→ **What to produce**
Please set down only the lines running from the one with "The width and" through the last line of the entries, exactly as written and without any pictures.

** Data for processing follows **

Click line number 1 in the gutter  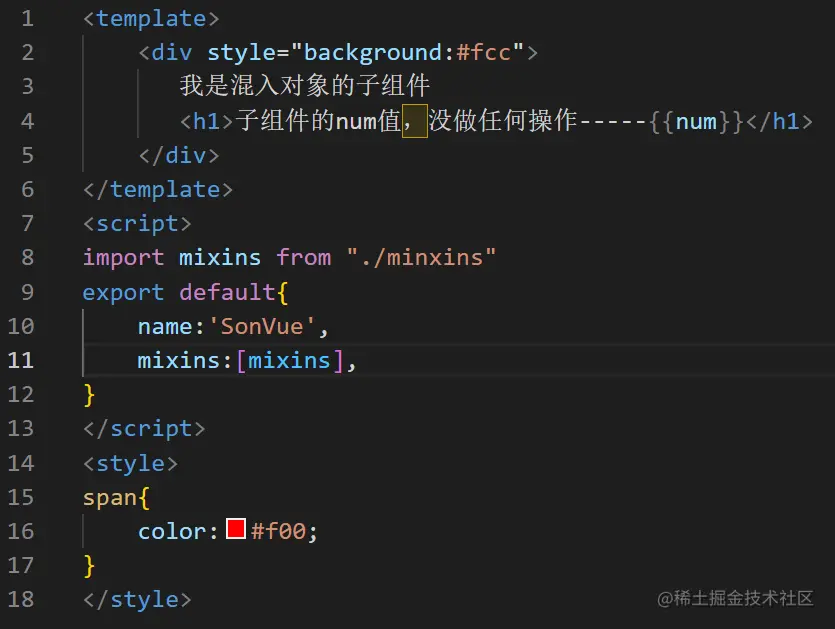[x=27, y=17]
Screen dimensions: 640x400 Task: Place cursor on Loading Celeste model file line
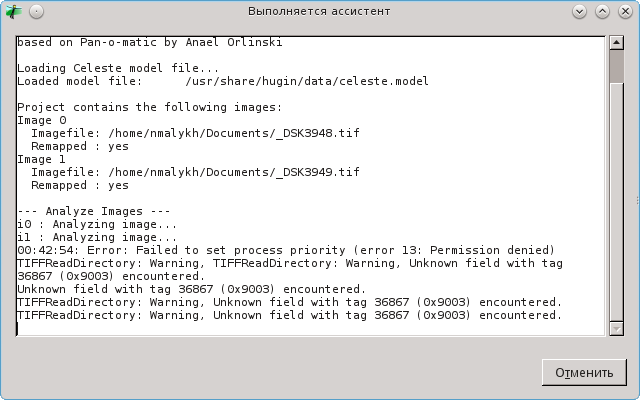point(118,68)
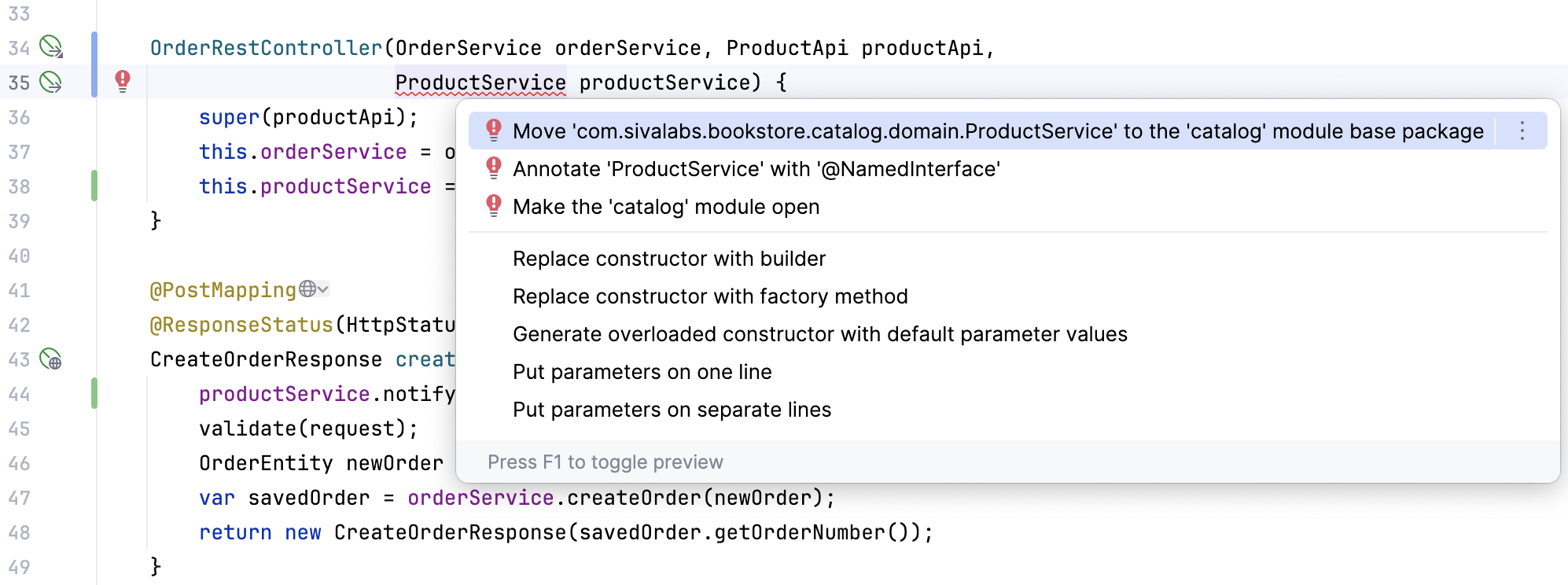The image size is (1568, 585).
Task: Click bulb icon beside Move ProductService action
Action: [x=494, y=131]
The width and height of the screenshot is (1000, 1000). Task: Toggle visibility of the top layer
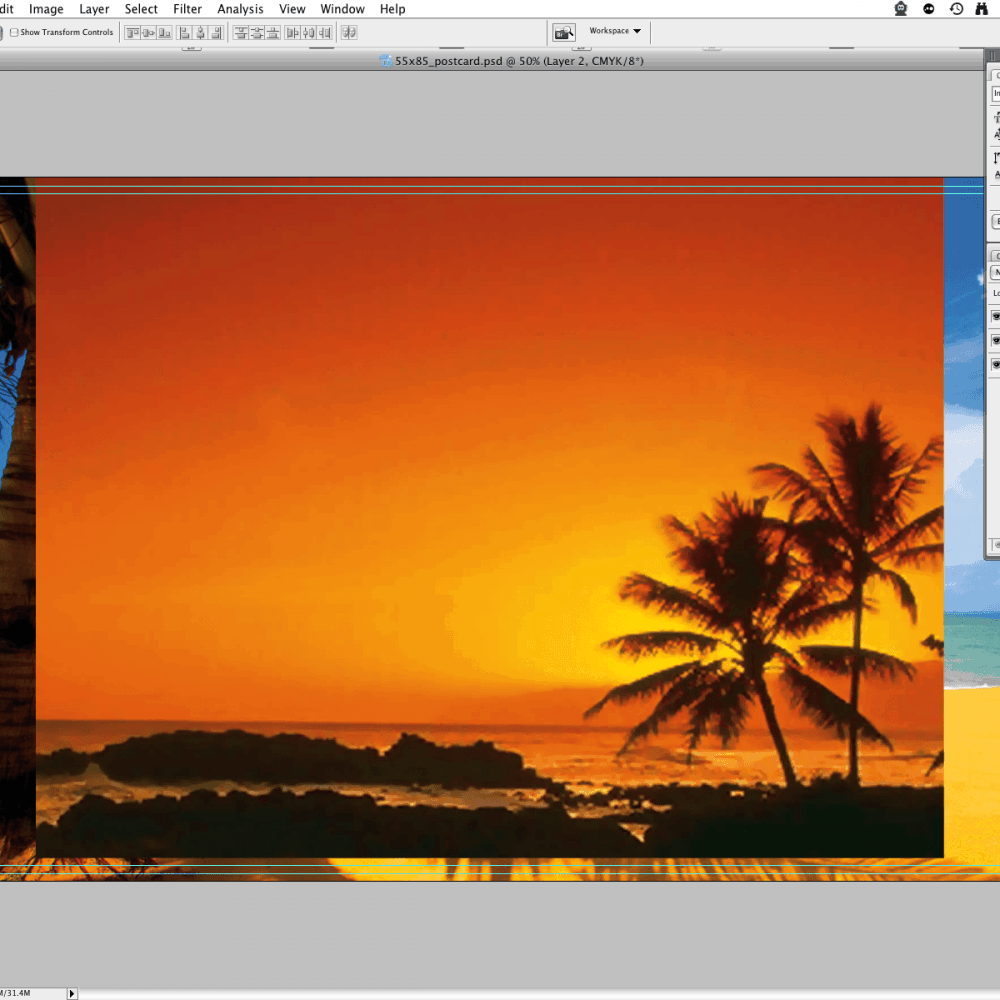[995, 316]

** End of Data for processing **

→ **Solution**
The width and height of the screenshot is (1000, 1000). Task: Toggle visibility of the top layer
[995, 316]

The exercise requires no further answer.